Hygieneinspektion als Prävention

Eine unabhängige und umfassende Risikoanalyse Ihrer Trinkwasseranlage

Als wirksames Mittel zur hygienischen Prävention sollten Trinkwasseranlagen regelmäßig einer speziellen und umfassenden Inspektion auf Funktion und Zustand unterzogen werden.

Unsere jahrelange Erfahrung zeigt, dass häufig Mängel im Bereich der Trinkwassererwärmung, ungünstige Betriebsbedingungen in der Anlage, Wartungsstau sowie eine nicht nach den allgemein anerkannten Regeln der Technik (a.a.R.d.T.) eingerichtete und betriebene Trinkwasser-Installation die Ursachen sind. Durch eine Hygieneinspektion können ggfs. so schon vor der Probenahme eventuelle Mängel und Gefahrenstellen, die z. B. einen Legionellenbefall begünstigen, im Trinkwassersystem lokalisiert und beseitigt werden.
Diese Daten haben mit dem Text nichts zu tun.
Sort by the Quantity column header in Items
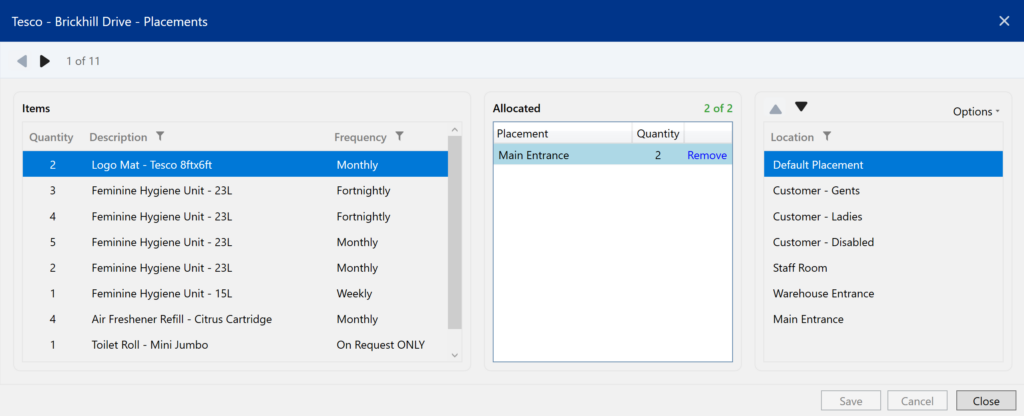This screenshot has width=1024, height=416. click(x=51, y=137)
Unsere Erfahrungen aus einer Vielzahl von Trinkwasser-Installationen zeigt, dass (fast ausschließlich) Mängel wie ungünstige Betriebsbedingungen, Wartungsdefizite sowie ein nicht bestimmungsgemäßer Betrieb der Installation die Hauptursachen für Grenzüberschreitungen nach Trinkwasserverordnung sind.
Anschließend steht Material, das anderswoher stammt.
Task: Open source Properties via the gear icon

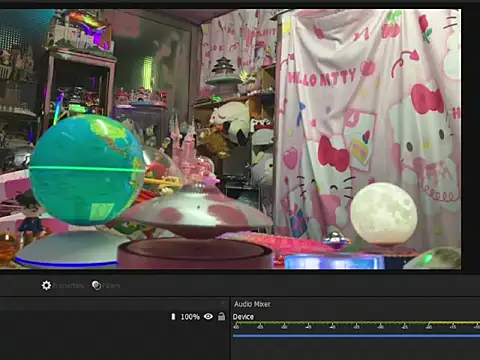Action: tap(46, 285)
Im Einzelnen beinhaltet unsere Hygieneinspektion:

  • Beratung und Terminabstimmung im Vorfeld
  • Umfangreiche Ortsbegehung mit Grunddatenerfassung von repräsentativen Anlagenteilen der Trinkwasser-Installation
  • Überprüfung auf Einhaltung der allgemein anerkannten Regeln der Technik unter Berücksichtigung der aktuellen DIN-Normen und Richtlinien (u.a. DIN EN 806, DIN 1988, DIN EN 1717, DVGW 551, VDI/DVGW 6023, Empfehlungen des Umweltbundesamtes)
  • Begutachtung der zentralen und dezentralen Warmwasseranlage – auch in dezentralen Warmwasseranlagen (Durchlauferhitzern) kann es zu einem Legionellenbefall kommen. Auch für diese Anlagen gilt die Verkehrssicherungspflicht.
  • Hygienisch-technische Anlageninspektion ausgehend vom Hauswasseranschluss bis zur Trinkwasser-Erwärmungsanlage
  • Inspektion von hygienerelevanten Anlagenkomponenten
  • Bestimmung und Bewertung der Betriebstemperaturen für Warmwasser, Kaltwasser und Zirkulation
  • Bewertung der Anlagenhydraulik
  • Ermittlung von Gefahrenstellen, die das Wachstum von mikrobiologischen Belastungen (u. a. Legionellen) begünstigen
  • Festlegung eines Probenahmeschemas für die Trinkwasseranlage – falls erforderlich
  • Überprüfung von Probenahmestellen auf deren ordnungsgemäße Position, Funktion und Einbau – wenn bereits vorhanden
  • Bericht mit detaillierter Ergebnisauswertung, Fotodokumentation und Maßnahmeempfehlungen zur Mängelbehebung

Mit der Hygieneinspektion bietet Ihnen tegeba eine unabhängige und umfassende Risikoanalyse Ihrer Trinkwasseranlage von A bis Z, noch bevor eine etwaige Kontamination mit Legionellen festgestellt wird. Das gibt Ihnen die nötige Sicherheit!